Ja, die Welt ist herrlich und die Welt ist schrecklich. Wie kann ich leben in so einer Welt? Wo ist der Sinn meines Lebens?

„Alles, was wir tun, hat unendliche Perspektiven - Folgen bis in die Ewigkeit; es hört nichts auf“

Hier liegt die Antwort: indem wir den Horizont weiter machen. Wir müssen nicht in jedem Tag und in jedem Tun Sinn finden. Manches erschließt sich erst, wenn der Blick in die Weite und in die Zukunft geht.
Und wenn mit dieser Perspektive Gott in den Blick kommt, können wir leben: auf Hoffnung, im Vertrauen auf sein Versprechen.
„Wir kommen aus Licht und gehen in Licht“

Gott hat uns als Kinder des Lichts geschaffen und will uns ins Licht führen.

Und wir werden aufgerichtet gehen, nicht krumm, denn so hat Gott uns gewollt und gemeint. Wie die gekrümmte Frau, die sich nach ewig langen Jahren wieder aufrichtet.
Nicht verzweifeln, nicht verzagen, aus Hoffnung leben und die Brüche aushalten!

Gollwitzer hat es so ausgedrückt: „Die Sinnfrage wird uns in allen ihren Formen – warum Übel, warum Leid, Tod usw. – nicht einfach im Evangelium beantwortet, sondern die Antwort wird uns erst verheißen.

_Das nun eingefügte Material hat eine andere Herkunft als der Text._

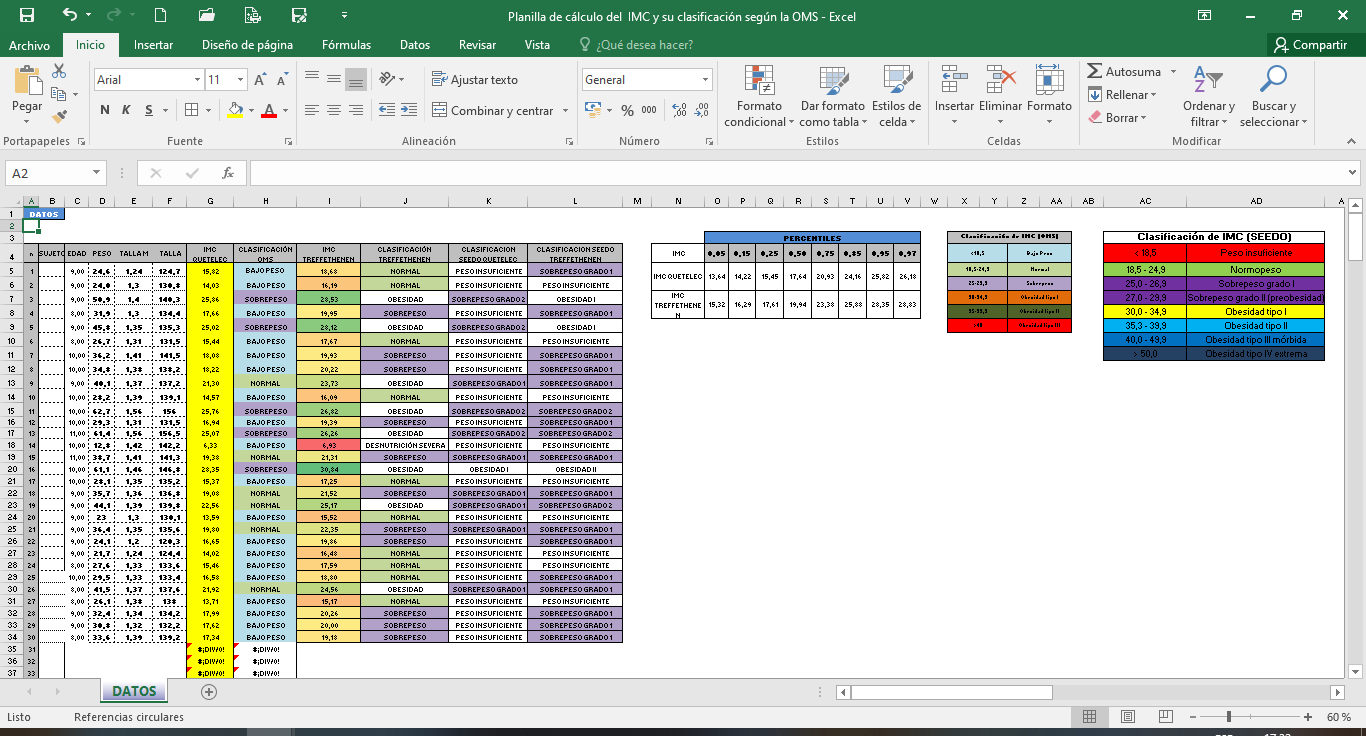The height and width of the screenshot is (736, 1366).
Task: Toggle bold formatting with the N icon
Action: (103, 110)
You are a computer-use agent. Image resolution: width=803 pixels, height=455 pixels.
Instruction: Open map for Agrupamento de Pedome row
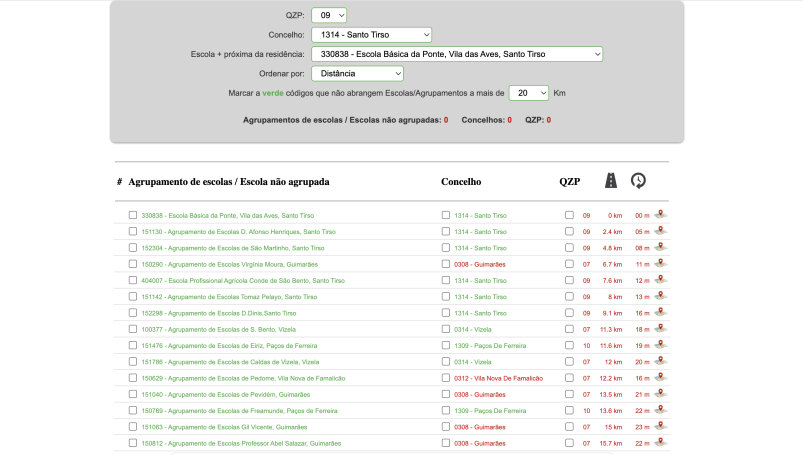point(660,378)
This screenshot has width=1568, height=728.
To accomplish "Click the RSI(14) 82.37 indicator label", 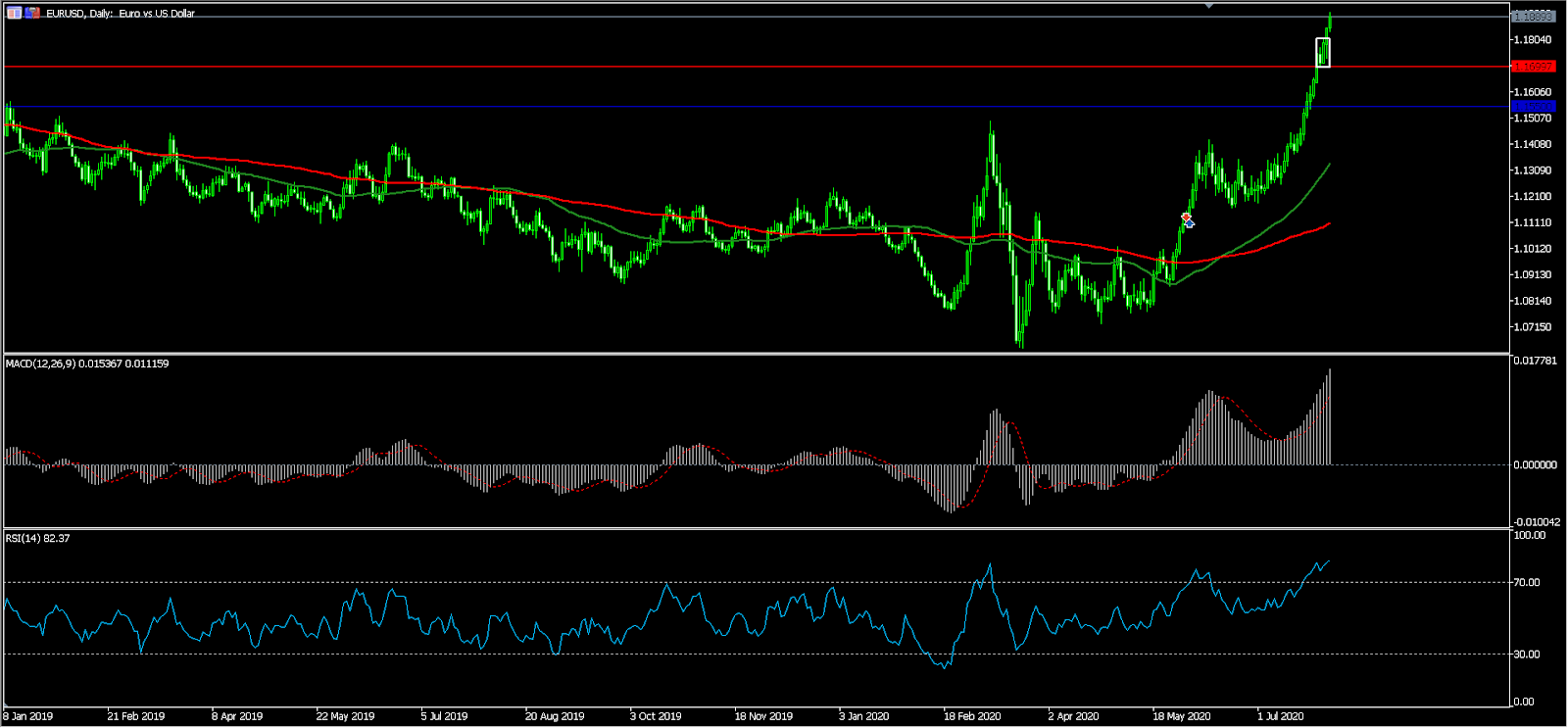I will point(37,538).
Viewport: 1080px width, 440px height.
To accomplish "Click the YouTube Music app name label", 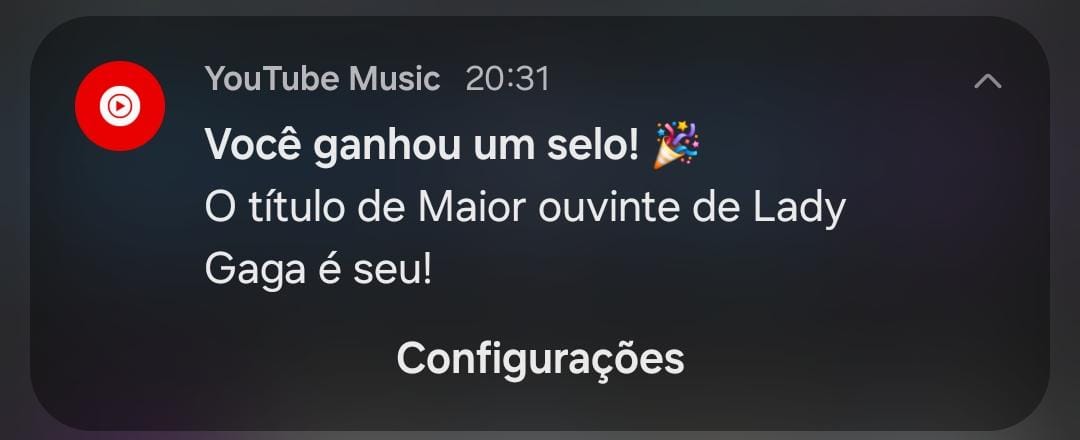I will [x=322, y=78].
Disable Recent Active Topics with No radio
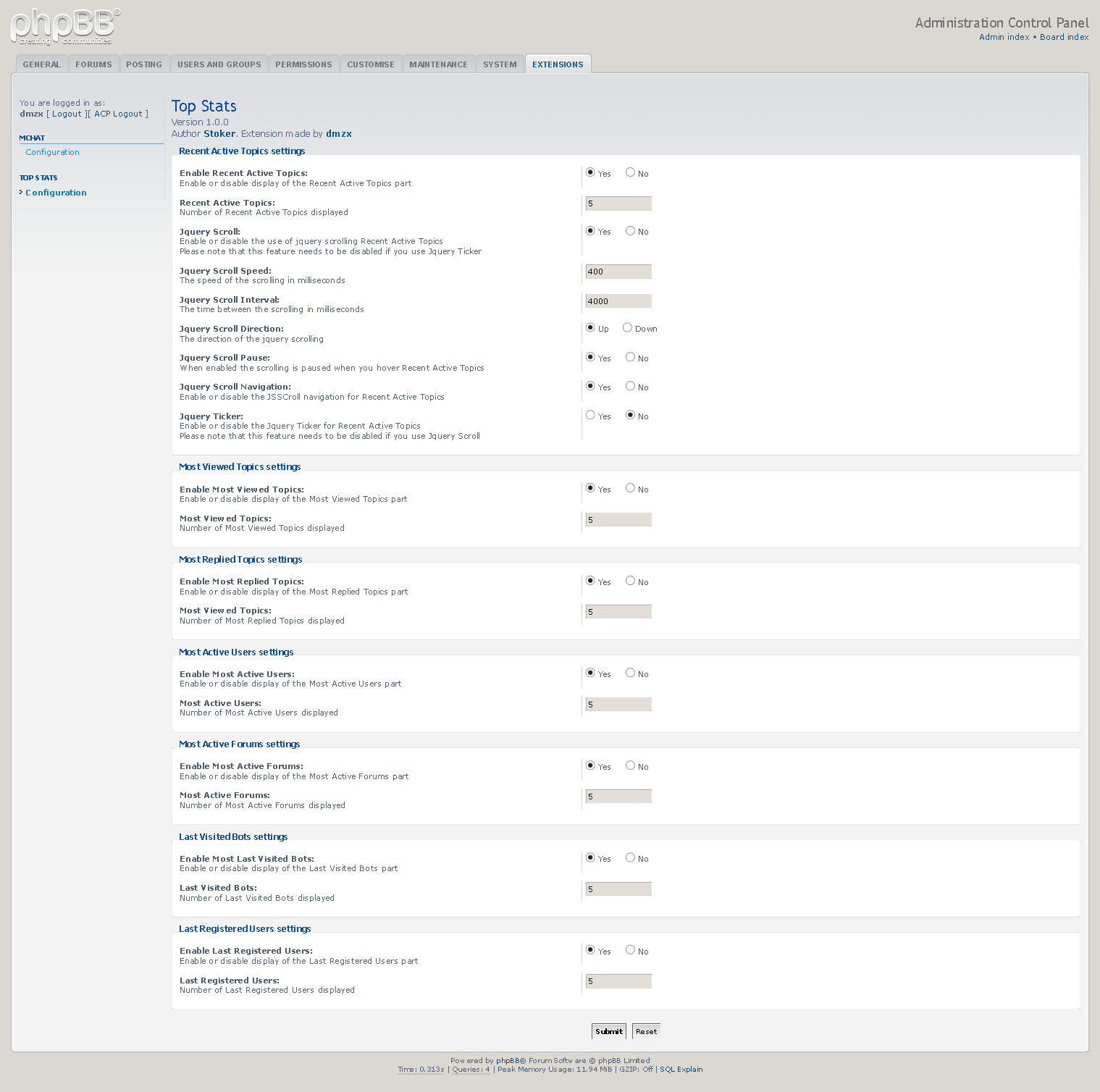Image resolution: width=1100 pixels, height=1092 pixels. [x=630, y=173]
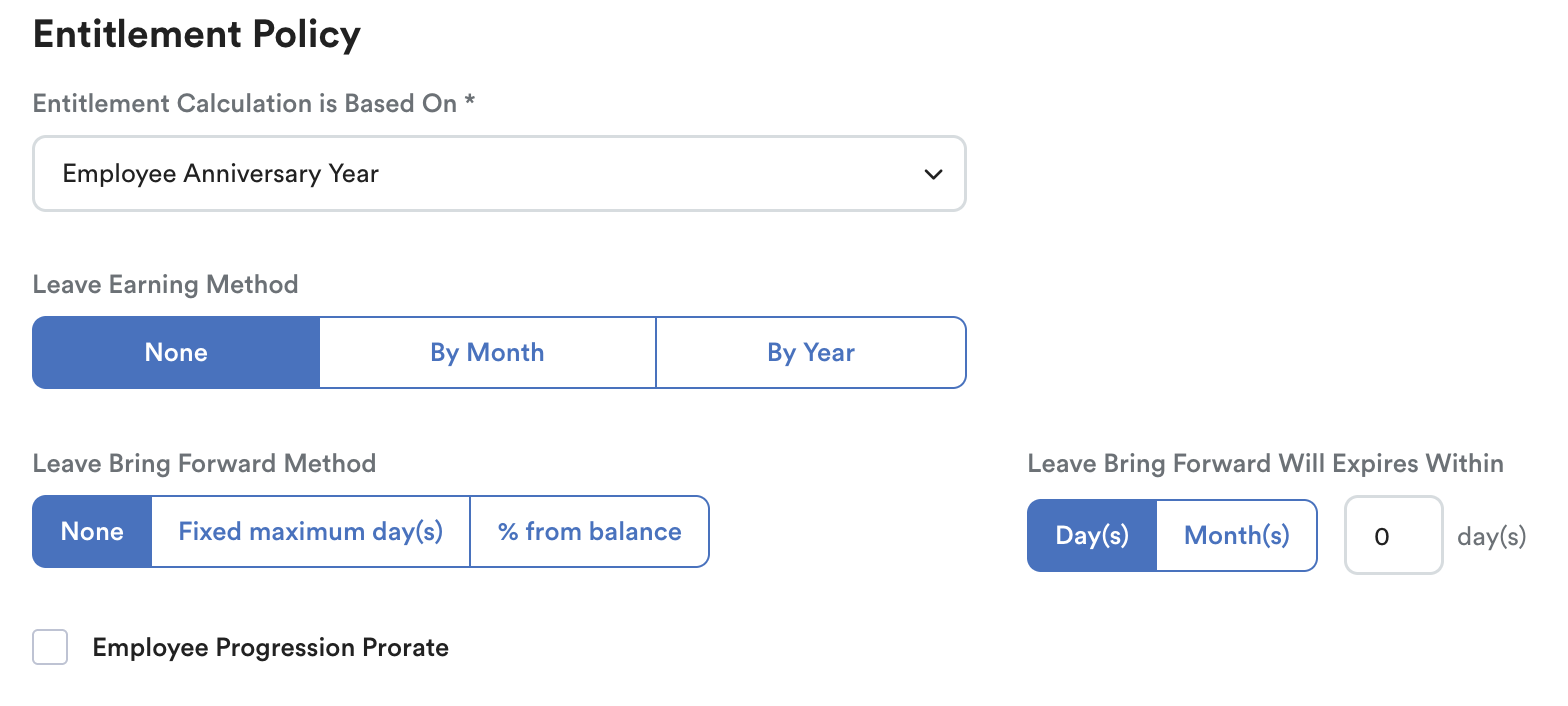The width and height of the screenshot is (1568, 706).
Task: Select Fixed maximum day(s) option
Action: tap(310, 531)

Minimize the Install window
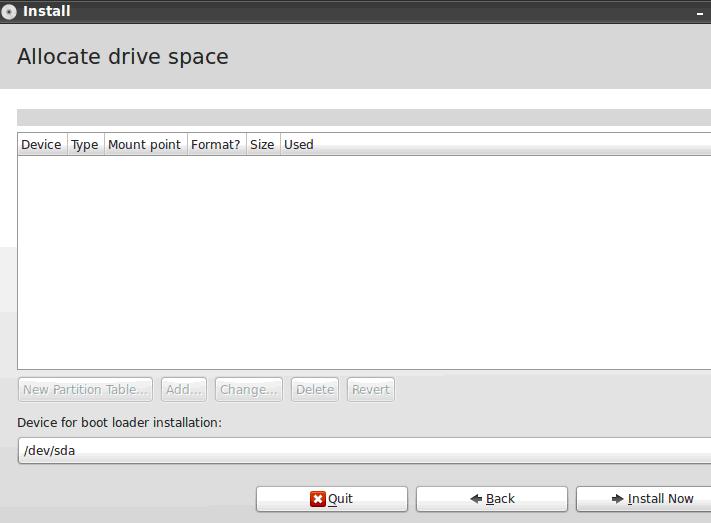point(699,13)
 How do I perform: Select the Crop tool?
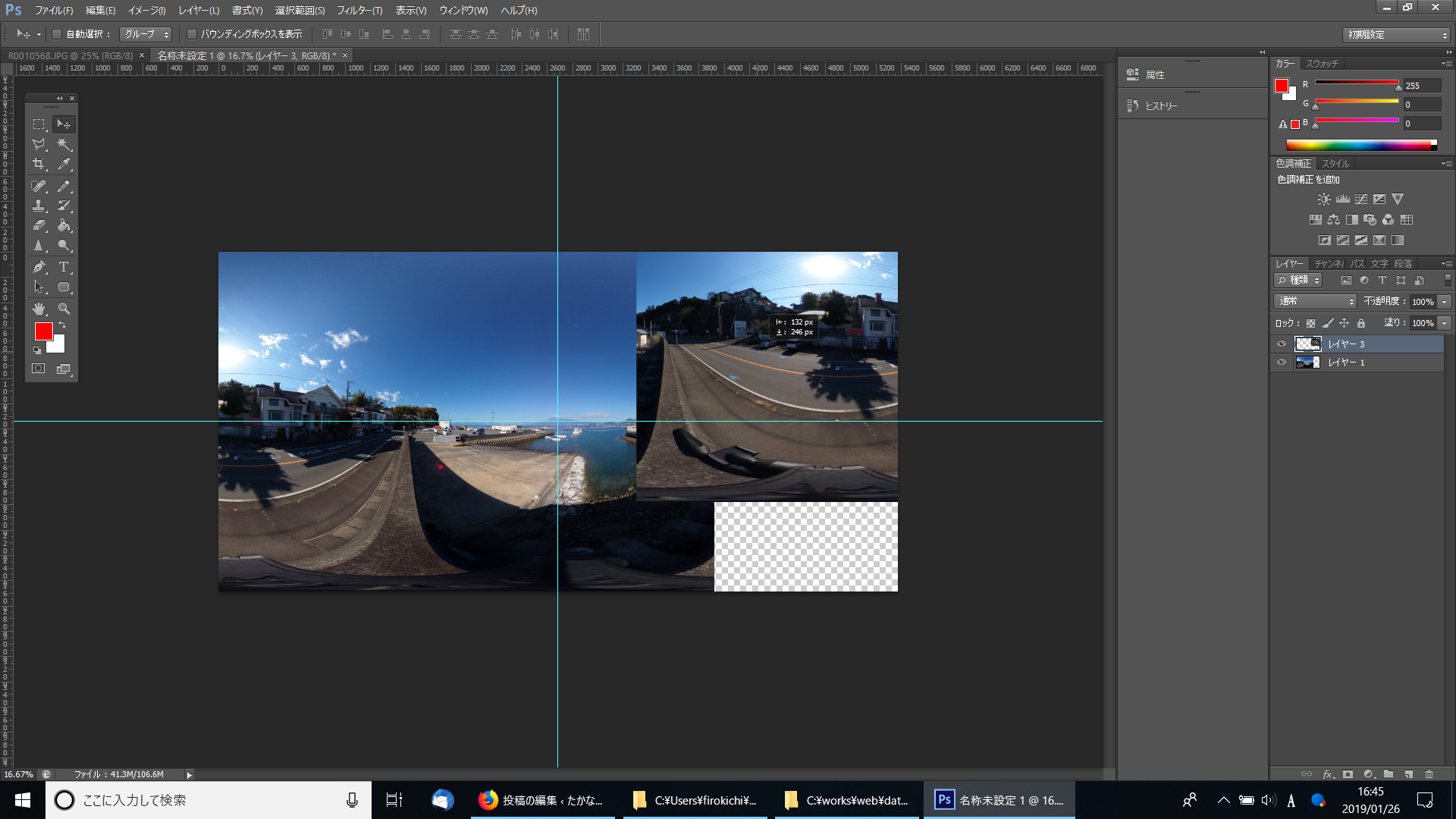click(x=39, y=164)
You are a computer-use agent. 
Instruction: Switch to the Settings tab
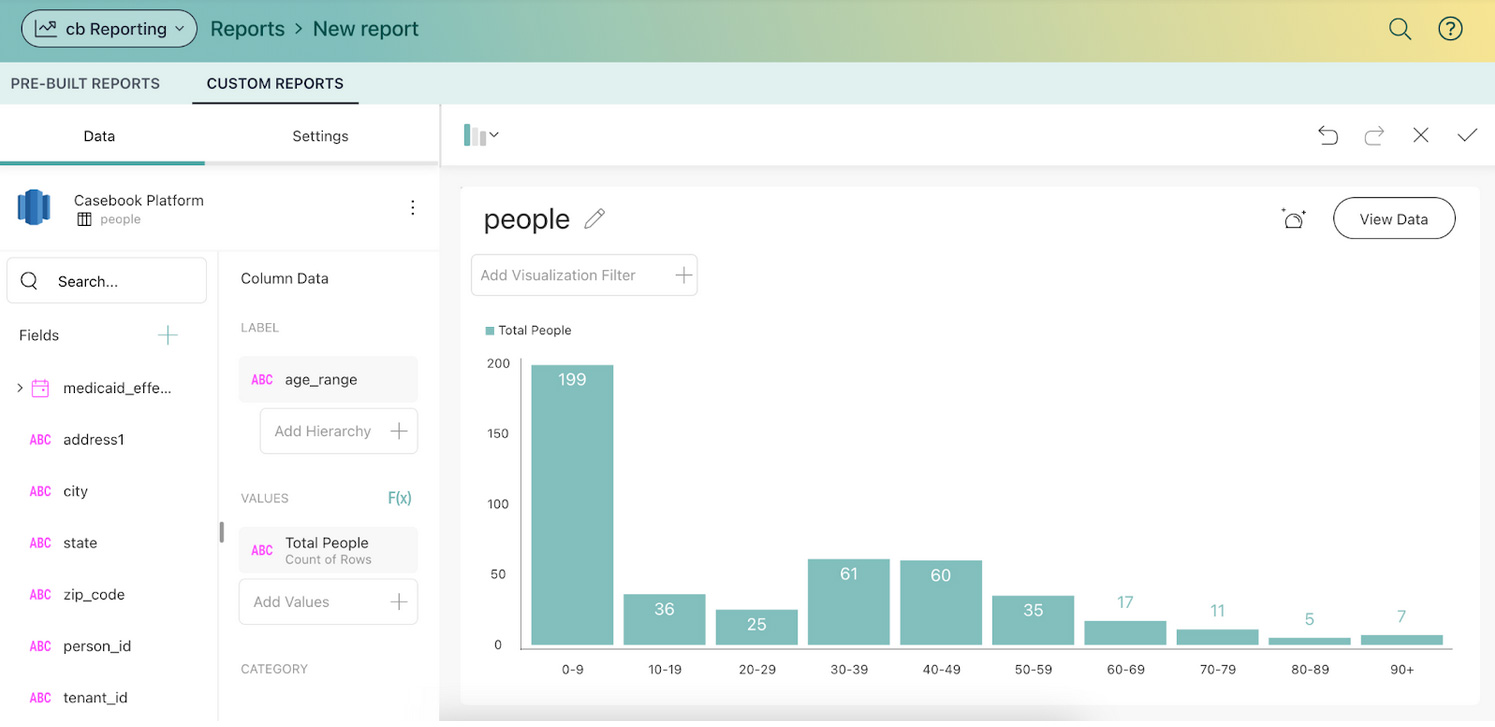[320, 136]
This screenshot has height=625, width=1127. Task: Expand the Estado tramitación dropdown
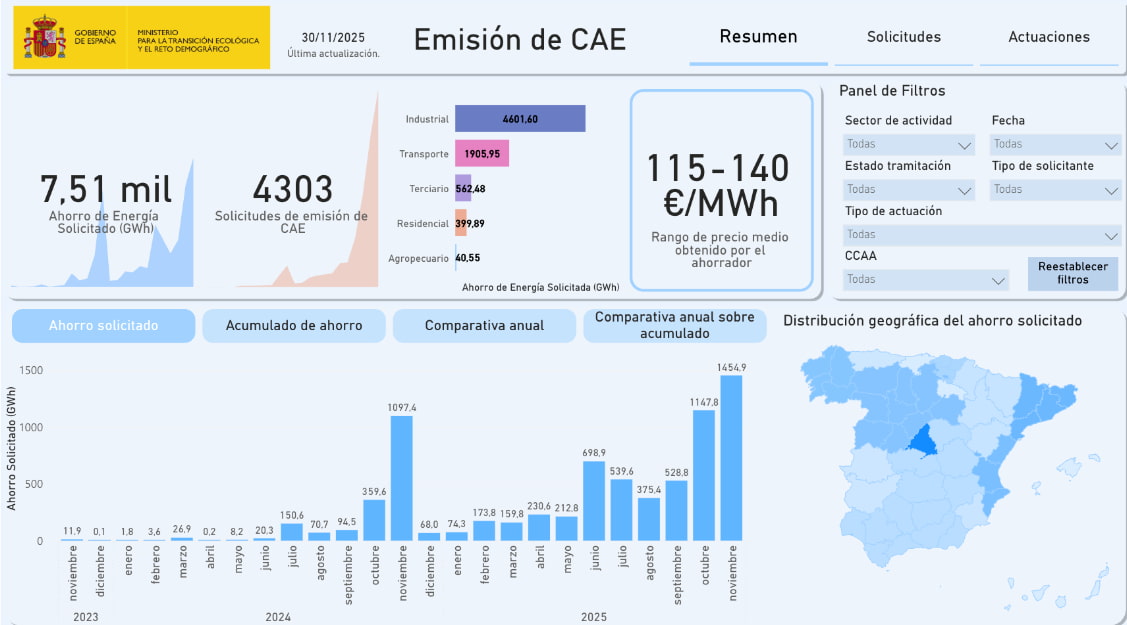tap(908, 190)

Durch diese Verheißung können wir leben, ein Leben mit ungelösten Fragen. Mit ungelösten Fragen leben, das scheint mir eigentlich das Wichtigste.“

Man muss mit ungelösten Fragen leben können.
Denn: "Wir sind geliebter als wir wissen“ und „Es lohnt sich zu leben!“

Und der Friede Gottes, der größer ist als alle Vernunft, bewahre unsere Herzen und Sinne in Christus Jesus. Amen.